クレジットカードのタッチ決済や各種バーコード決済サービスなど競合も多い中で、後発となるが、他社サービスとの差別化はどう考えているのか。
「新しいコード決済のリワード(報酬)として鉄道クーポンなど、JR東日本グループのアセットを活用したものを提供し、差別化を図る。日ごろからお客さまにご利用いただいているモバイルSuicaアプリにてコード決済サービスを提供することで、より多くのお客さまにご利用いただけると考えている」(広報担当者)
また、これまでSuicaは事前にチャージをして、残高で決済をする前払い方式(プリペイド)を採用していた。今後はクレジットカードや銀行口座とひも付けることでチャージを不要とする「あと払い」システムの導入も検討しているという。
Suicaで収集した位置情報データや移動データ、決済データは、マーケティングに活用していく。
同社はこれまでもSuicaの入出場データや決済データなどをサーバに蓄積し、自社のサービス向上やマーケティング、駅ビルテナントなどのリーシングや開発の需要予測などの施策に取り組んできた。他にも、人流分析のレポート「駅カルテ」を作成し、自治体との連携も行ってきた。センターサーバー化でSuicaの利用が増えることで、集まるデータの質と量が向上し「さらなるサービスの向上や地域社会への貢献につながる好循環に期待している」という。

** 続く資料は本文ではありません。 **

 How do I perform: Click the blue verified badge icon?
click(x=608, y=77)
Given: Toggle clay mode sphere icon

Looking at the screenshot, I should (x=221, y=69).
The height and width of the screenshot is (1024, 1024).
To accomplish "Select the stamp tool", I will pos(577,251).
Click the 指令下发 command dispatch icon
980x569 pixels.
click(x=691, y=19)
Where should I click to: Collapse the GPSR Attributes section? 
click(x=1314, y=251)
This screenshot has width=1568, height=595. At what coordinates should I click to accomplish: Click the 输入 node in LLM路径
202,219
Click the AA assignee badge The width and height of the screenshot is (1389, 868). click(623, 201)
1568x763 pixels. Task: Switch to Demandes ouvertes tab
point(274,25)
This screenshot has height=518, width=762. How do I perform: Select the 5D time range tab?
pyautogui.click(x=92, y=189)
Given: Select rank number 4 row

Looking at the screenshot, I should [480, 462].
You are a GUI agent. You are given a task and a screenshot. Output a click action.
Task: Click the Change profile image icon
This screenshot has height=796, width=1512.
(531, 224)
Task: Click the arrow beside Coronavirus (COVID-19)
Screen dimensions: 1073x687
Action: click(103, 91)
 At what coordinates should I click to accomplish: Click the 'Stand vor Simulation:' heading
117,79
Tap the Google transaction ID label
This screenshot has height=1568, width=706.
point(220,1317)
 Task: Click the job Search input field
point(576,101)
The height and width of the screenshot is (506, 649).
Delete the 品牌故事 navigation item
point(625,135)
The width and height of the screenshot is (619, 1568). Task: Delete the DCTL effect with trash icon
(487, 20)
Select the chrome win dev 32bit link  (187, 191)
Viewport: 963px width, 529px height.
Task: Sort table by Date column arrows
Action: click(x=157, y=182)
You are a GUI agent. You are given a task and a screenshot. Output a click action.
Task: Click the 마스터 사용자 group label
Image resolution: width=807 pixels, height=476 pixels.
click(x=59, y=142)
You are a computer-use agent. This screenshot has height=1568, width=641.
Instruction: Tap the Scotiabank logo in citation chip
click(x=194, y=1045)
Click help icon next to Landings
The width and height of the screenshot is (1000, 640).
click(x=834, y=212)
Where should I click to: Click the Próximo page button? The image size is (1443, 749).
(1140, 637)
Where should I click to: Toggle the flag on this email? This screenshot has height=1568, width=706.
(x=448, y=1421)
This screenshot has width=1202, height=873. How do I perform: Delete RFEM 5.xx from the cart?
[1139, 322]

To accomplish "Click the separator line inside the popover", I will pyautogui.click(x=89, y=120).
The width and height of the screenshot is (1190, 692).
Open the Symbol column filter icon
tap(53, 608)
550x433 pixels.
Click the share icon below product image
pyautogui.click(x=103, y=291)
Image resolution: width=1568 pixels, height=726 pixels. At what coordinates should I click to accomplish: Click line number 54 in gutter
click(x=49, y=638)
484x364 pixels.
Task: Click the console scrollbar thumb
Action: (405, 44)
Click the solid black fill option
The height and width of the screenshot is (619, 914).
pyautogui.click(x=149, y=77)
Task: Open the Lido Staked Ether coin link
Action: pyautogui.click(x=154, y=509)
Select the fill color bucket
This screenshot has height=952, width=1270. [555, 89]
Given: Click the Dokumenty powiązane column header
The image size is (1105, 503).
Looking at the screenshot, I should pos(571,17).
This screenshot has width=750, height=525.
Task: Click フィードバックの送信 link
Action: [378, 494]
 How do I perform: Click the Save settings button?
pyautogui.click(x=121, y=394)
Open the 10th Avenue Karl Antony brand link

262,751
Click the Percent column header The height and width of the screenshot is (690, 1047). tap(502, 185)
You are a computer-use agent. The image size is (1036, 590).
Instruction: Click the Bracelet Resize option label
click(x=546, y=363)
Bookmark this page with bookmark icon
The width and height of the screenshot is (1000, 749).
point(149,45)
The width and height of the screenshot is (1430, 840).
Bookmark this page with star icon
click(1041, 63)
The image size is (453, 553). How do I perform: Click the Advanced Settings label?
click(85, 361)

新たな施策については、「おもてなし」サービス、「お気遣い」サービスの2つを挙げる。
おもてなしサービスは、例えば旅行時に新幹線が駅に到着したらタクシーが待っている、帰宅時に自動でお風呂が沸いているなど、Suicaの改札情報のリアルタイムデータの活用により実現する。お気遣いサービスは、利用者の健康状態に合わせた食事のレコメンドをするなど、Suicaデータの蓄積を元に顧客の状況を判断し、必要とされている情報を推測、提案するサービスをイメージしているという。
「Suicaデータの活用にあたり、これまでもお客さまのプライバシーへの配慮を徹底してきた。例えば、移動情報を統計データとしてまとめたレポート『駅カルテ』では個人が推定できる情報の排除を徹底するとともに、希望されるお客さまのデータのオプトアウト対応など講じている。今後、タッチしない改札で位置情報データを活用する場面においても、入出場に必要なデータのみ取得するなど、利用目的の達成に必要な範囲での取得と利用を予定。お客さまや社会に不安やご心配を与えないよう、ご案内や同意取得の方法などについても検討を進めていく」(広報担当者)
モバイルSuicaアプリによるコード決済機能は2026年秋を目途に提供予定とする。また、センターサーバー管理による「タッチしない改札」の導入は今後10年以内の実現を目指すという。